:: EXERCISE OBJECTIVE ::
Only an exact copy is wanted: the lines from the one holding "The image size is (546, 405)." through the last line below, minus the pictures.

Stored data entries
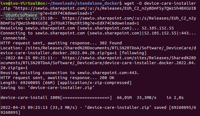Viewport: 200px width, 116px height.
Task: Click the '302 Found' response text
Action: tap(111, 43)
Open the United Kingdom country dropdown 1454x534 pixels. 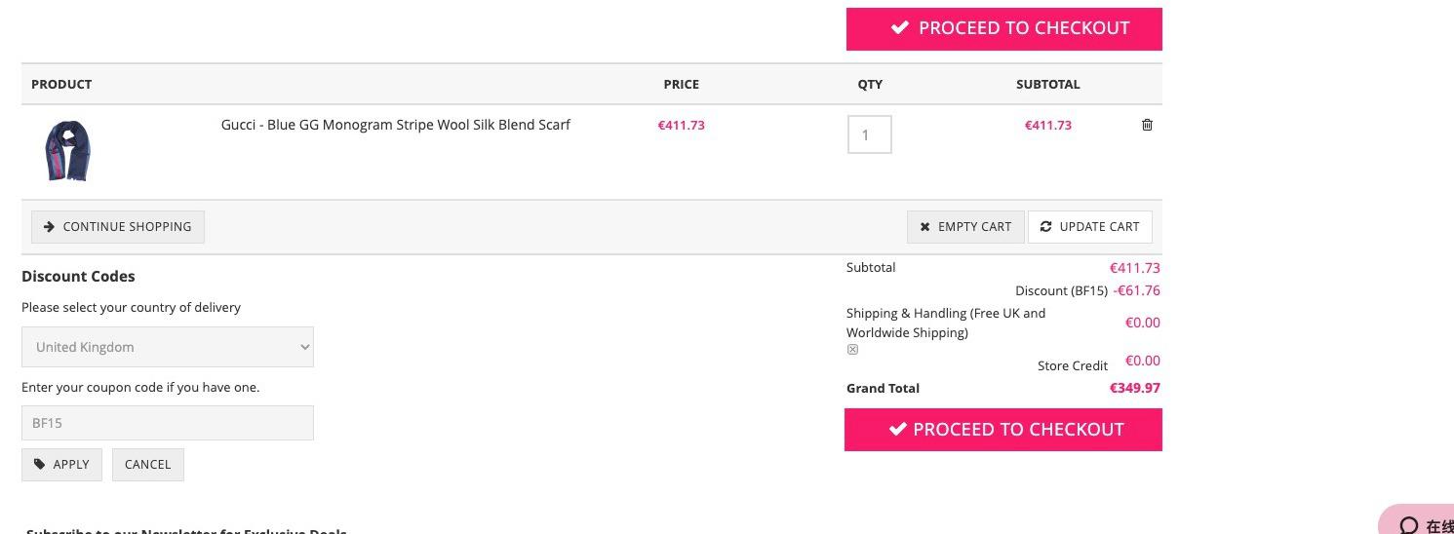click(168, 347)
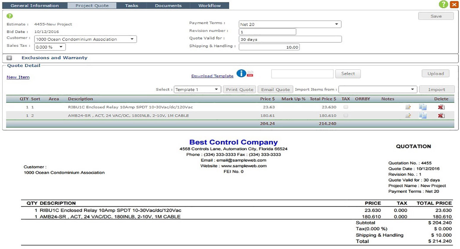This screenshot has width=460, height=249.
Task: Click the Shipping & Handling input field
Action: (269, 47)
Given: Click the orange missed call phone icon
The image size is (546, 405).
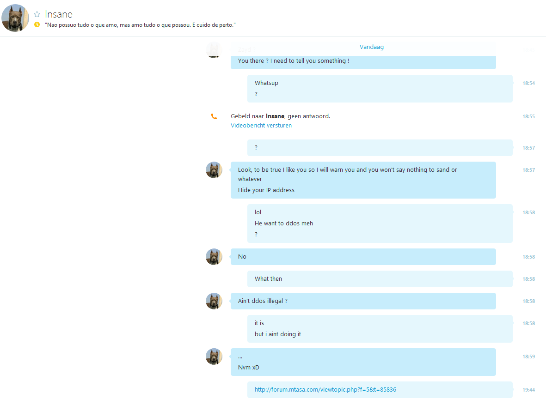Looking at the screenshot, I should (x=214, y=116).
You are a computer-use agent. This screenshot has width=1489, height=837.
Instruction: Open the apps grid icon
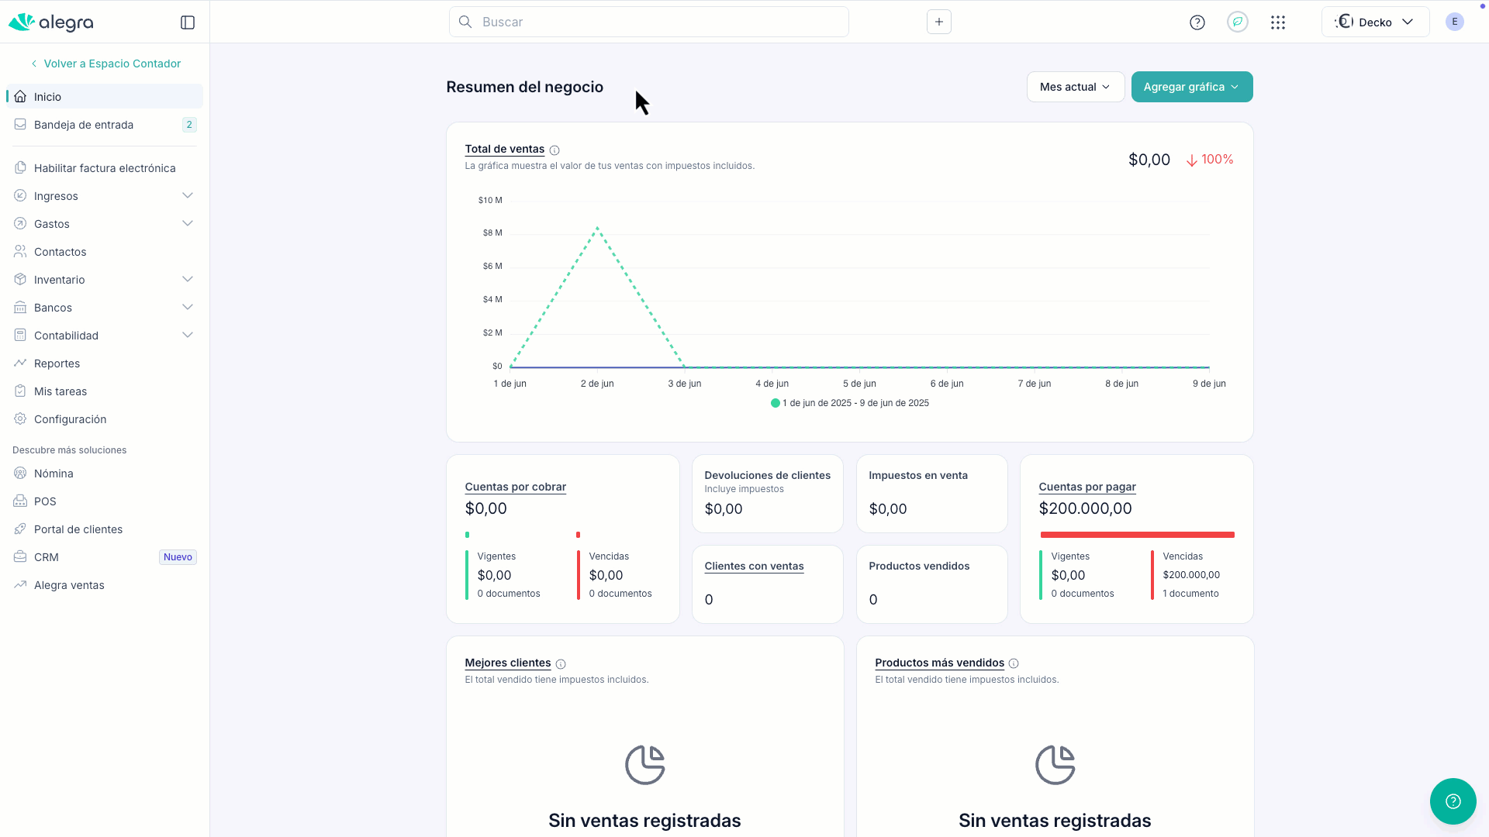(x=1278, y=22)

:: WORKED SOLUTION ::
The image size is (546, 405).
Looking at the screenshot, I should (x=214, y=116).
You are a computer-use agent. This screenshot has width=1489, height=837.
Instruction: Open the apps grid icon
(x=1278, y=22)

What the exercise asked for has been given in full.